NTMA increases bond deal to €4bn as demand surges

Total orders for bonds due in 2050 reach €18bn

The NTMA has so far raised about €9.55bn  through the sale of long-term bonds this year.  Photograph: iStock

The NTMA has so far raised about €9.55bn through the sale of long-term bonds this year. Photograph: iStock


The National Treasury Management Agency (NTMA) raised a larger-than-expected €4 billion from a bond sale on Thursday, capitalising on strong demand for the new debt.

The bond, which will be due to be redeemed in 2050, attracted about €18 billion of orders, and was priced to carry an interest rate of 1.53 per cent, the NTMA said. The agency had originally planned to raise €3 billion from the transaction, sources said earlier this week.

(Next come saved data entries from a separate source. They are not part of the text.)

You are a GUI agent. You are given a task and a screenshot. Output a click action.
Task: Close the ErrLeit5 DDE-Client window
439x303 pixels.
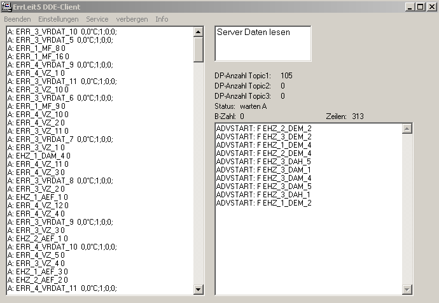pyautogui.click(x=431, y=7)
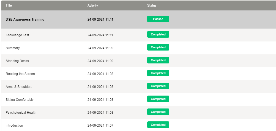
Task: Select the Arms & Shoulders module
Action: point(19,87)
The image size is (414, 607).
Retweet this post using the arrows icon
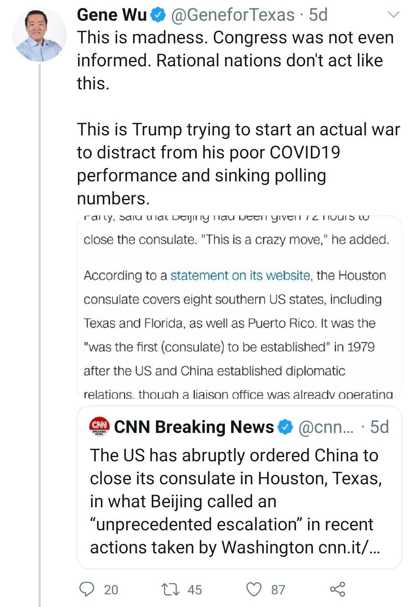(x=170, y=589)
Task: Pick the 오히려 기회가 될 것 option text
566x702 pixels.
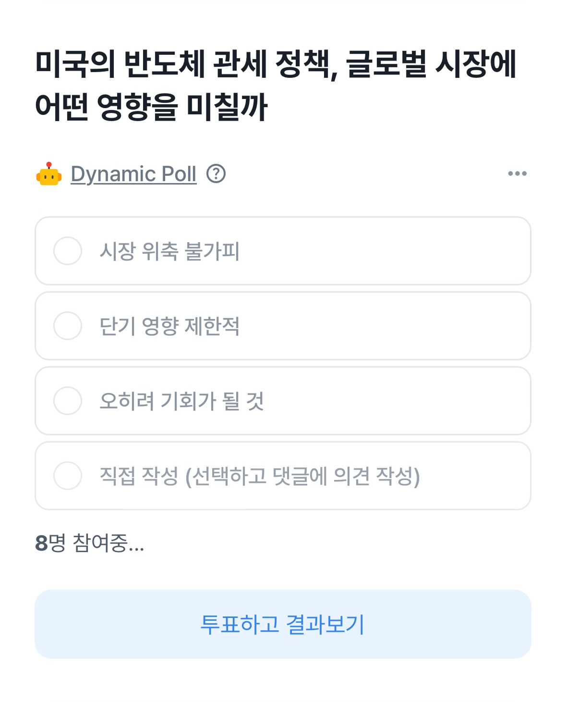Action: coord(181,401)
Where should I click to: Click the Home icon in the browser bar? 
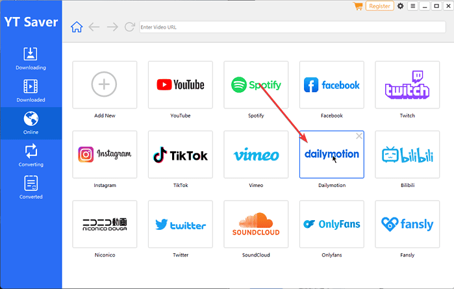click(x=77, y=27)
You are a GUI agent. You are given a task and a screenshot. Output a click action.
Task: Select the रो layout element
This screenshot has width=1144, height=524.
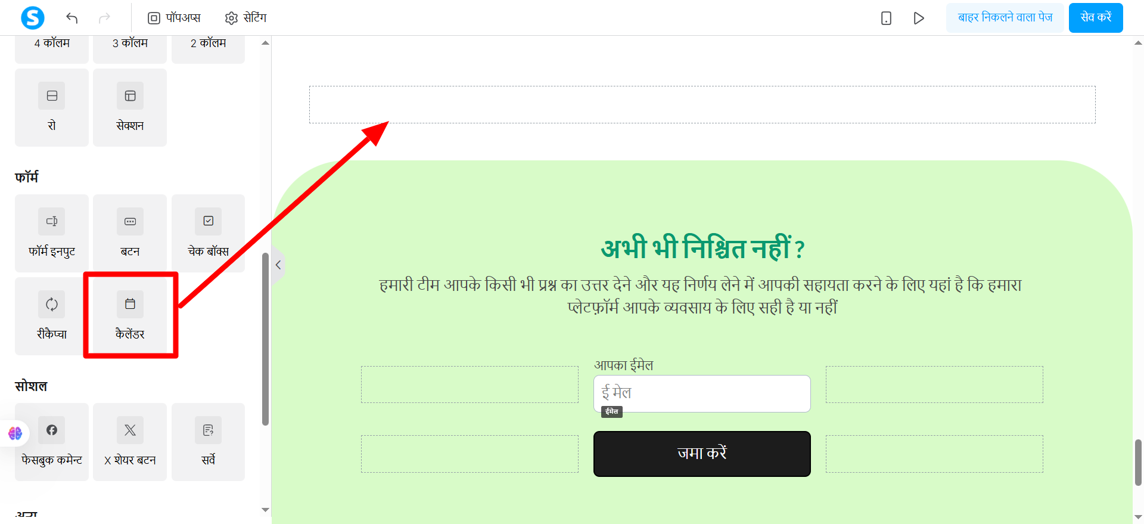pos(52,107)
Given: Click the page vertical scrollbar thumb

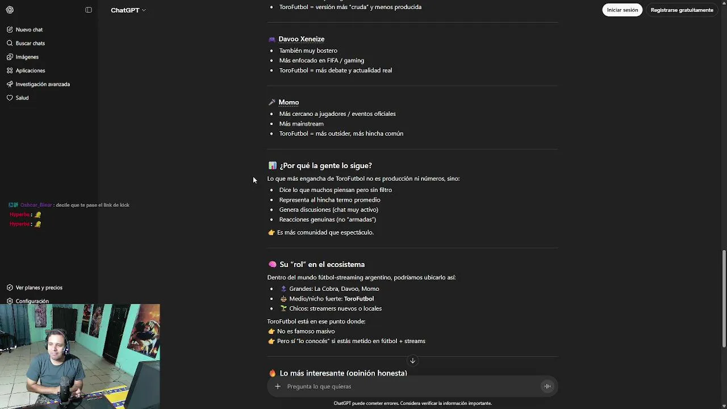Looking at the screenshot, I should (724, 298).
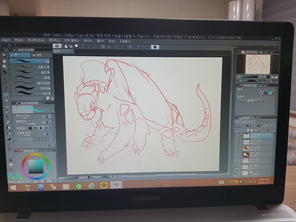Select the Hand move tool
Viewport: 296px width, 222px height.
point(5,61)
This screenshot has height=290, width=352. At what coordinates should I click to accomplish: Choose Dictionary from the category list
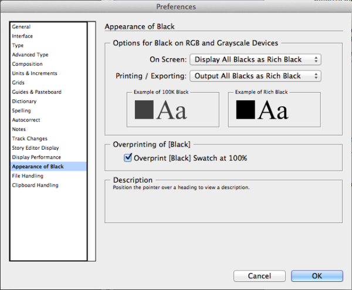pyautogui.click(x=24, y=102)
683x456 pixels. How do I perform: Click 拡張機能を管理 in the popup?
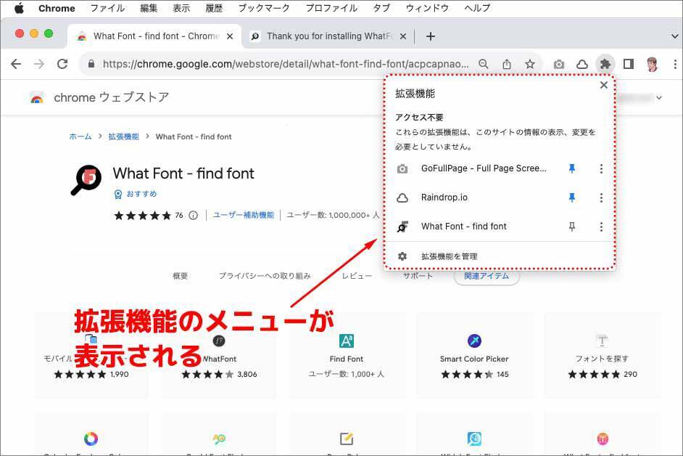449,256
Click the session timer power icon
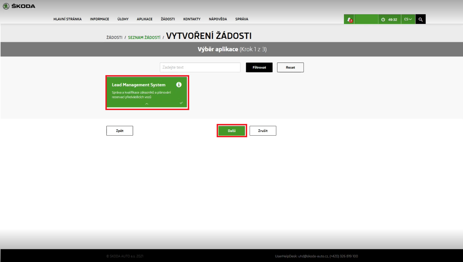The height and width of the screenshot is (262, 463). pos(383,19)
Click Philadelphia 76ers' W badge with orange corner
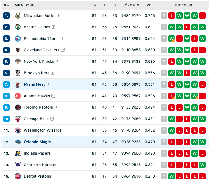This screenshot has height=183, width=210. coord(172,39)
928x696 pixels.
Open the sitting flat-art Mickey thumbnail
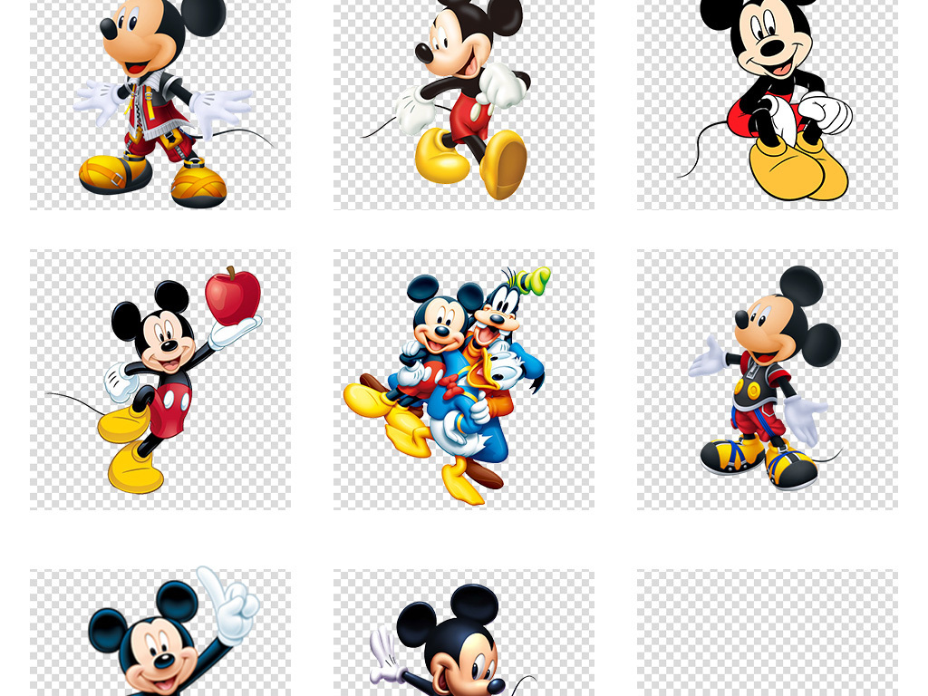pyautogui.click(x=767, y=104)
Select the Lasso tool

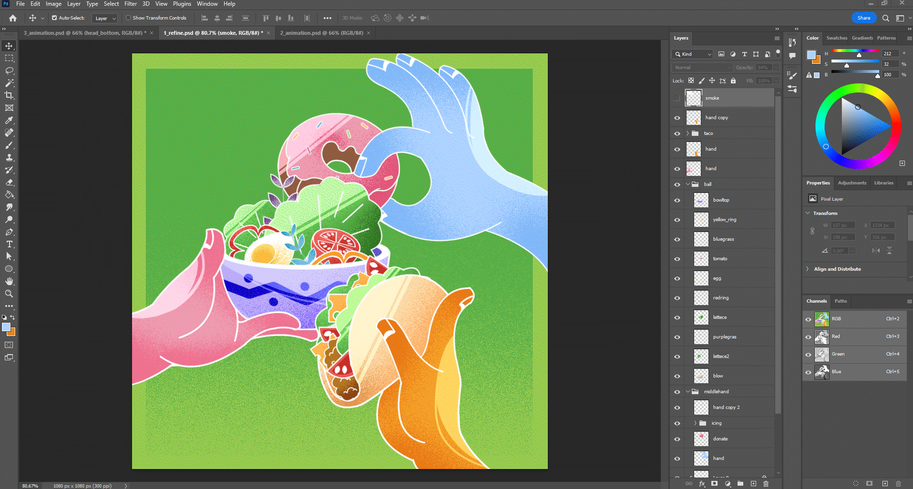click(x=9, y=71)
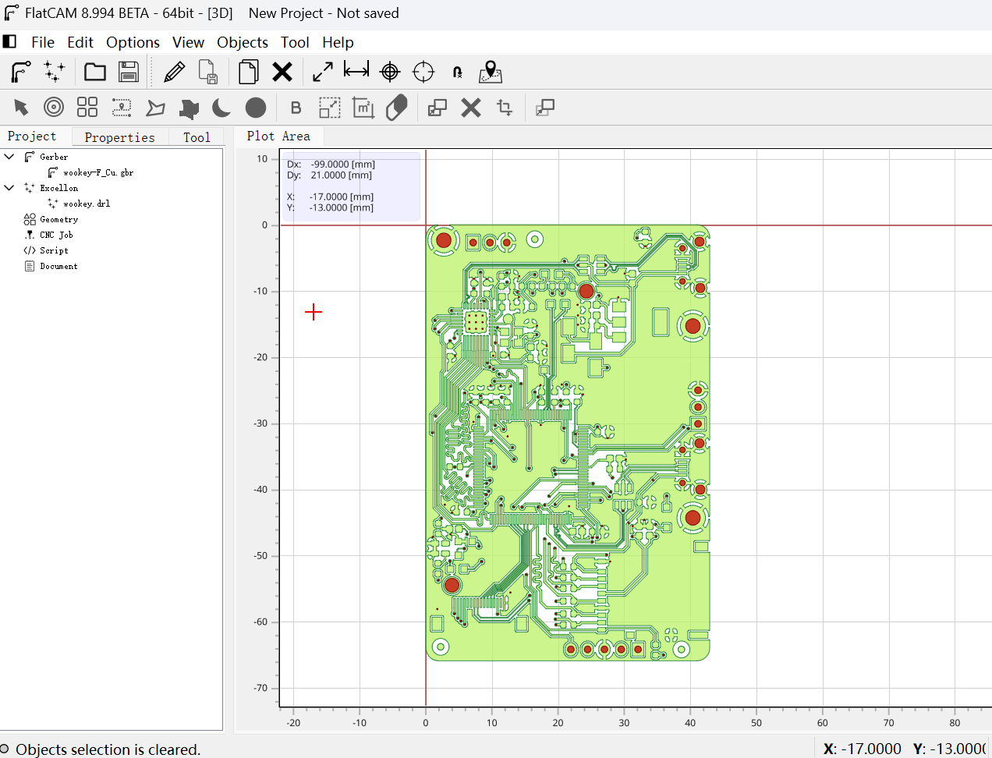Image resolution: width=992 pixels, height=758 pixels.
Task: Select the arrow Selection tool
Action: coord(21,108)
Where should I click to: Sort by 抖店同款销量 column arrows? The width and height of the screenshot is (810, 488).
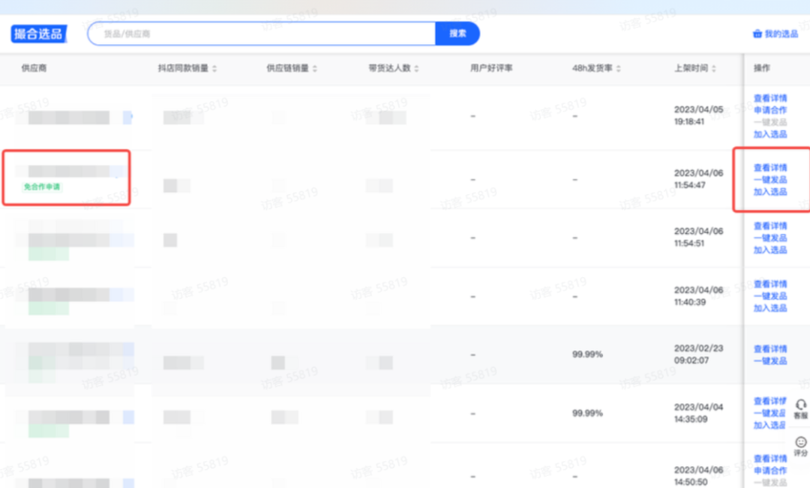[215, 69]
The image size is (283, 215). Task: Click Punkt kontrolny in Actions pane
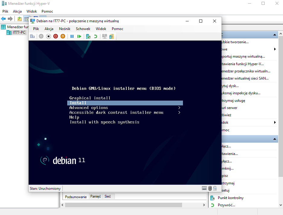pos(231,198)
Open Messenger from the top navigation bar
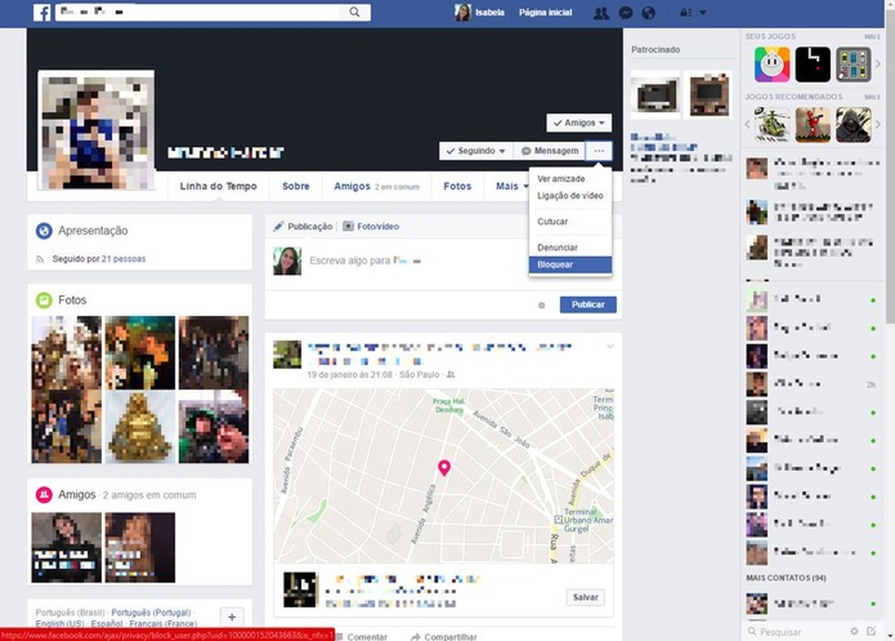Screen dimensions: 895x641 pos(626,13)
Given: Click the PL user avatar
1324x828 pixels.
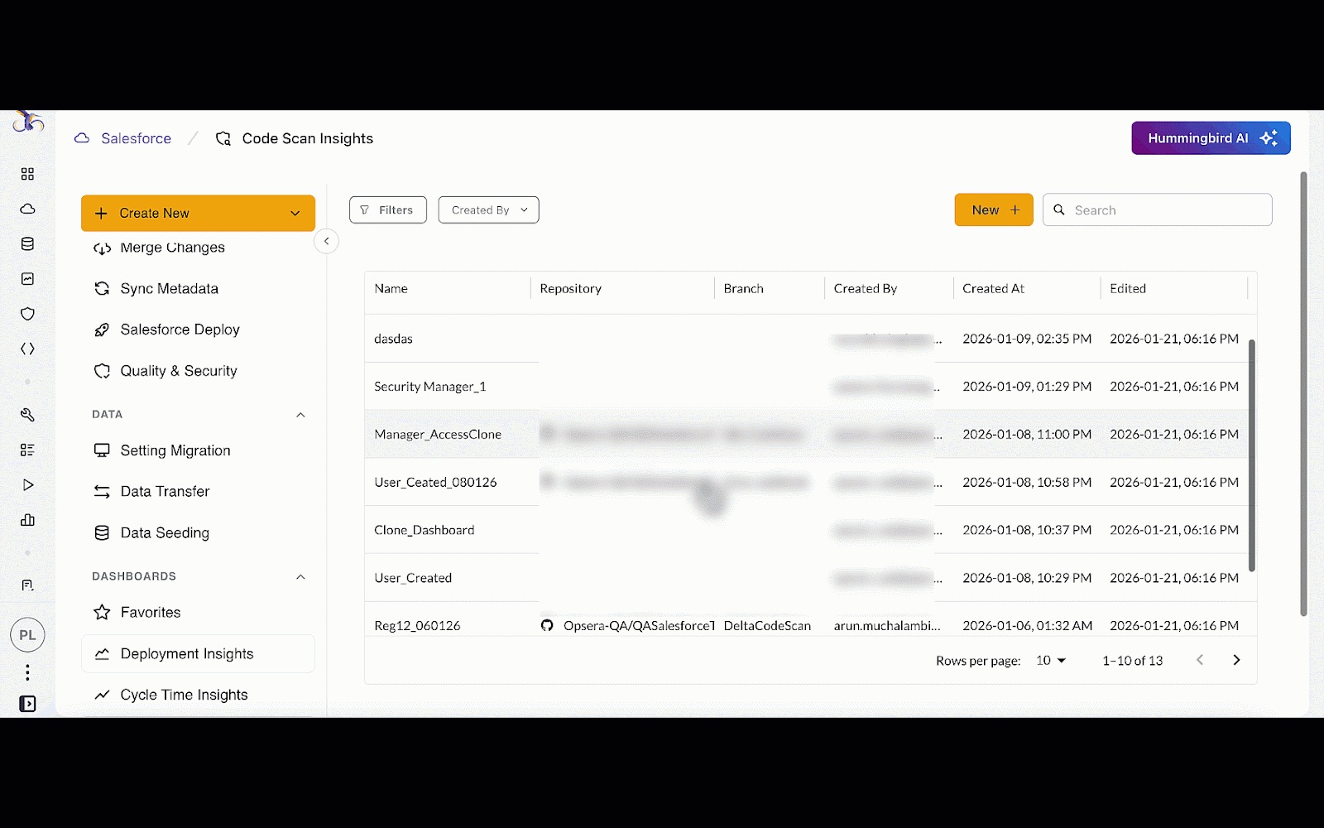Looking at the screenshot, I should pyautogui.click(x=27, y=635).
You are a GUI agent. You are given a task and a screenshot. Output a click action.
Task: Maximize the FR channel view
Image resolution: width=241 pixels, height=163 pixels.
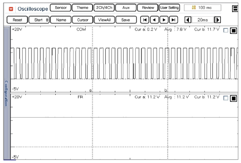click(233, 99)
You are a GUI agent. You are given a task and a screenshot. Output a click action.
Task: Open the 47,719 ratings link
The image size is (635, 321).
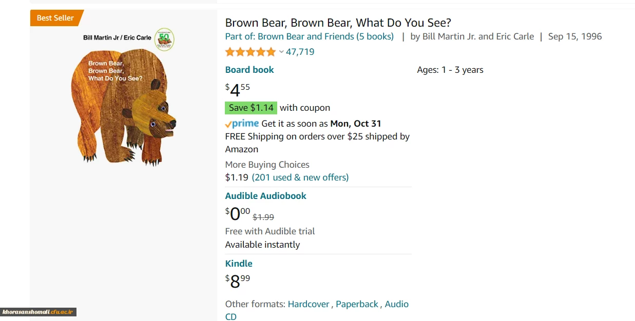300,52
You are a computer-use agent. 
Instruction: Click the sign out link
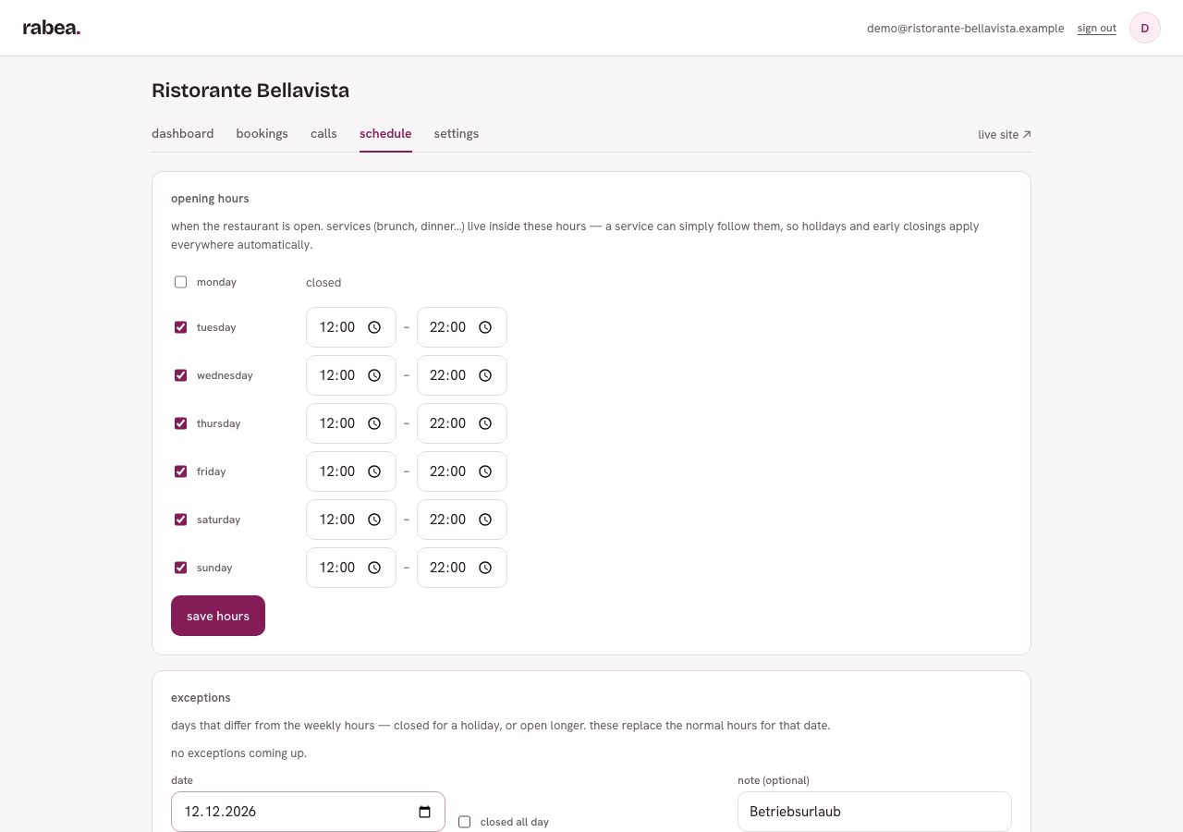[1097, 29]
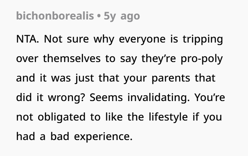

The debt sale took advantage of a rally in European bonds so far this year as a raft of weak economic data has fuelled speculation the European Central Bank will have to keep its main rate at zero for longer than anticipated.

The deal means that the NTMA has so far raised about €9.55 billion through the sale of long-term bonds this year.

“Today’s transaction demonstrates that investor appetite for our bonds continues to be strong and broadly based,” said Frank O’Connor, director of funding and debt management at the NTMA. “ We have now exceeded 50 per cent of the mid-point of our target of €14 billion – €18 billion for the year.”

Most of the debt is being raised to finance the repayment of maturing bonds in the coming years.

Spanish bonds

A Spanish bond sale also attracted significant demand, underlining how both countries are moving away from the “periphery”, a phrase used to describe lower-rated and more volatile euro zone bond markets.

Spain sold €4.08 billion of debt of varying maturities, including an October 2048 line.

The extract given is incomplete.